Music News & Reviews

Playing never gets old for Nitty Gritty Dirt Band

A decade ago, a member of the Nitty Gritty Dirt Band’s merchandise team came up with a “50 Years of Dirt” T-shirt, even though the band formed in 1965. The shirt features a long-haired fan in a wheelchair.

“We thought it was a funny idea,” vocalist-percussionist Jimmie Fadden said while calling from Denver. “Fifty years is a long time.”

The country-folk-rock act is only four years away from the half-century mark. The band’s longevity is part of what separates it from most of its peers.

“It’s not easy to be playing together for this long,” Fadden said. “A lot of bands have friction at some point, and we just have had fun, for the most part. We really enjoy playing with each other. We’ve been extremely fortunate to be able to have success in art and commerce. We’ve also had a gradual rise. I saw a lot of guys in bands overwhelmed by their success. We’ve been this steady, workman-like band that has had its share of success, but we’ve never been bowled over by that fame tidal wave.”

The Nitty Gritty Dirt Band, which will perform in a benefit concert Sunday at the Bartlett Arboretum in Belle Plaine, has hit the charts with “Fishin’ in the Dark” and “Baby’s Got a Hold on Me,” among other songs.

“We’ve had some airplay,” Fadden said. “There are favorite songs that our fans want to hear, and that’s always a good thing. We’ve enjoyed the benefits of being creative.”

The group continues to make new music. The band, which also includes vocalist-guitarist Jeff Hanna, keyboardist Bob Carpenter and multi-instrumentalist John McEuen, is touring behind its EP “Under the Big Tent,” which was released last spring.

“There’s no reason to stop when you’re inspired,” Fadden said. “We’re going to keep on making new music. We enjoy it immensely. It’s fun to play new material live.”

Count on the Dirt Band to also render plenty of vintage cuts.

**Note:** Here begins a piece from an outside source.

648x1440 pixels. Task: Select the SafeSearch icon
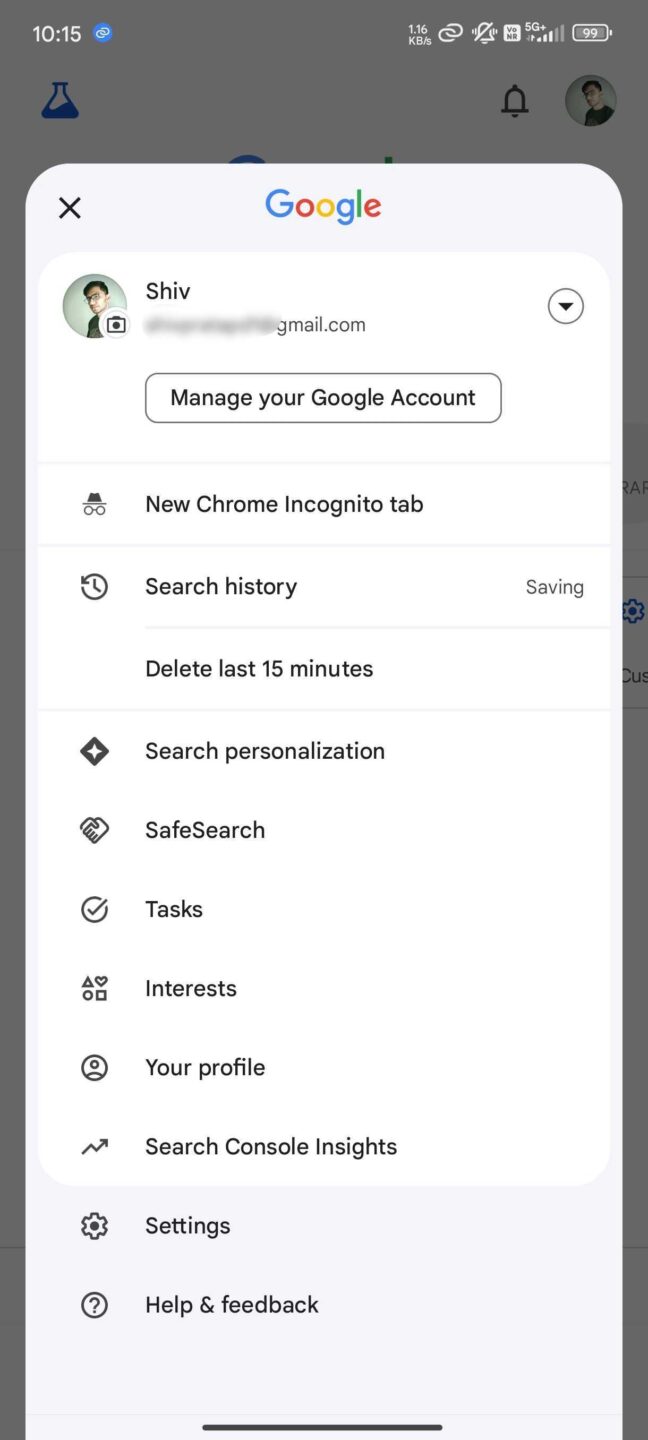[x=94, y=829]
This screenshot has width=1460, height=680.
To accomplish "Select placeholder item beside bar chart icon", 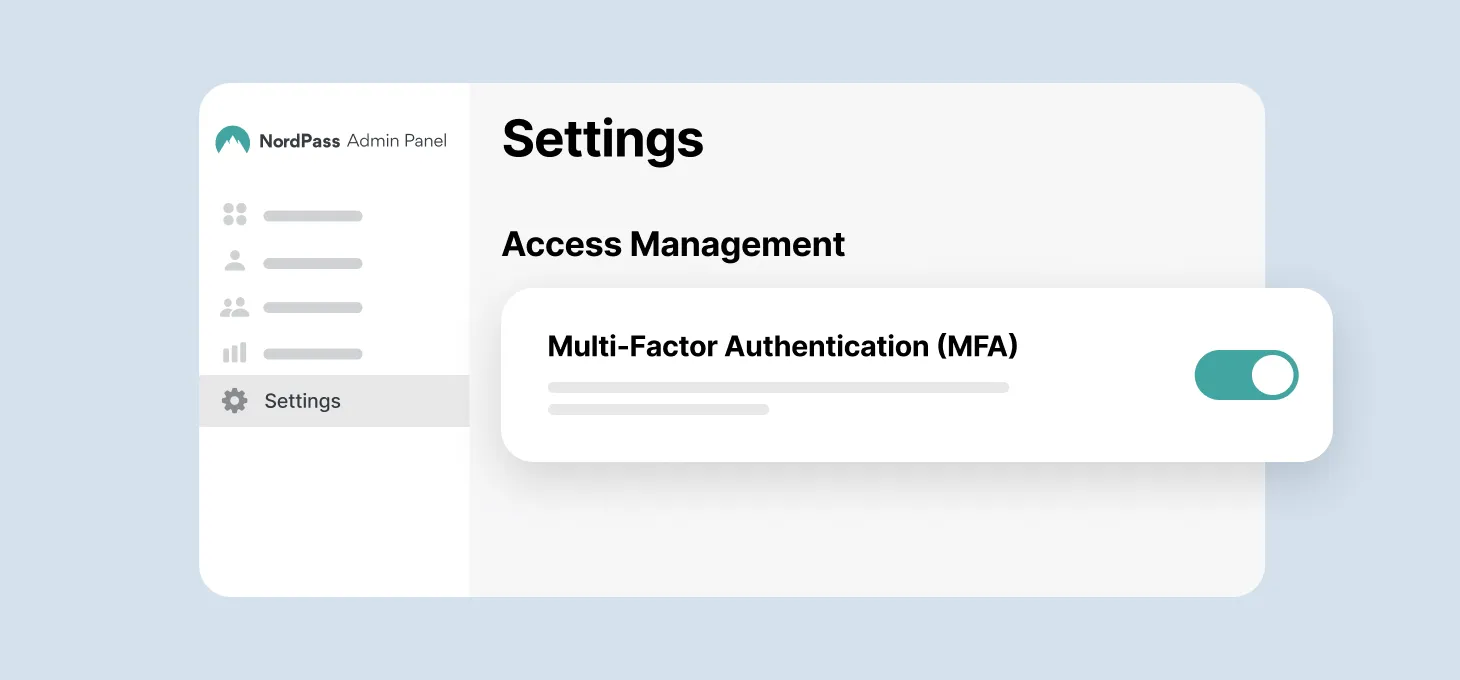I will pyautogui.click(x=312, y=354).
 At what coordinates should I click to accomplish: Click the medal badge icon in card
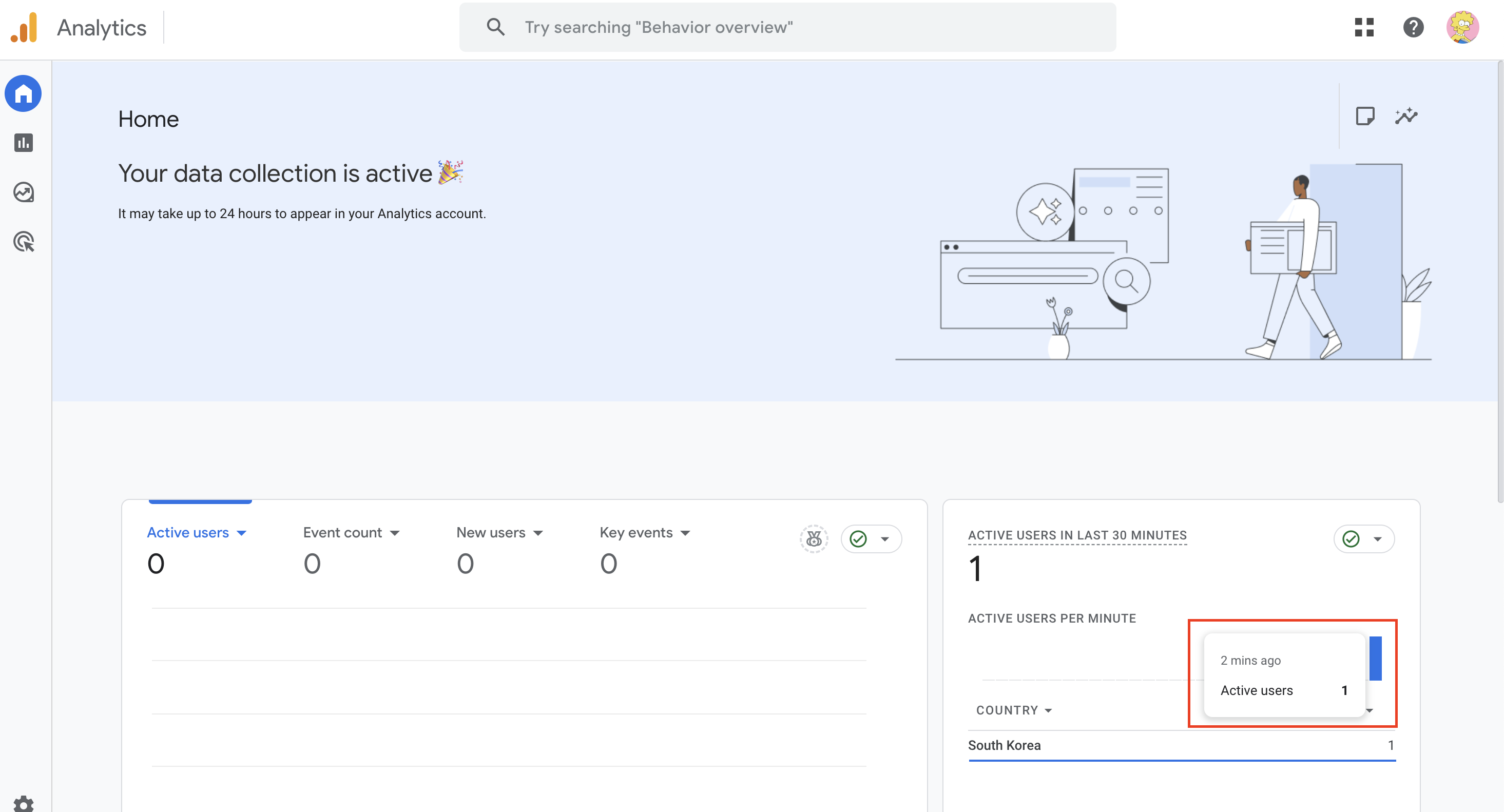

“People ask me how can we continue to play the older stuff over and over, and I say that it’s like pitching,” Fadden said. “I’m throwing the same pitches, but I’m trying to throw that perfect game every night we play out. We feel like the pitcher, and the audience is the hitter. It’s an exercise in disciple, and it’s the most fun I think I can have. It never gets old.”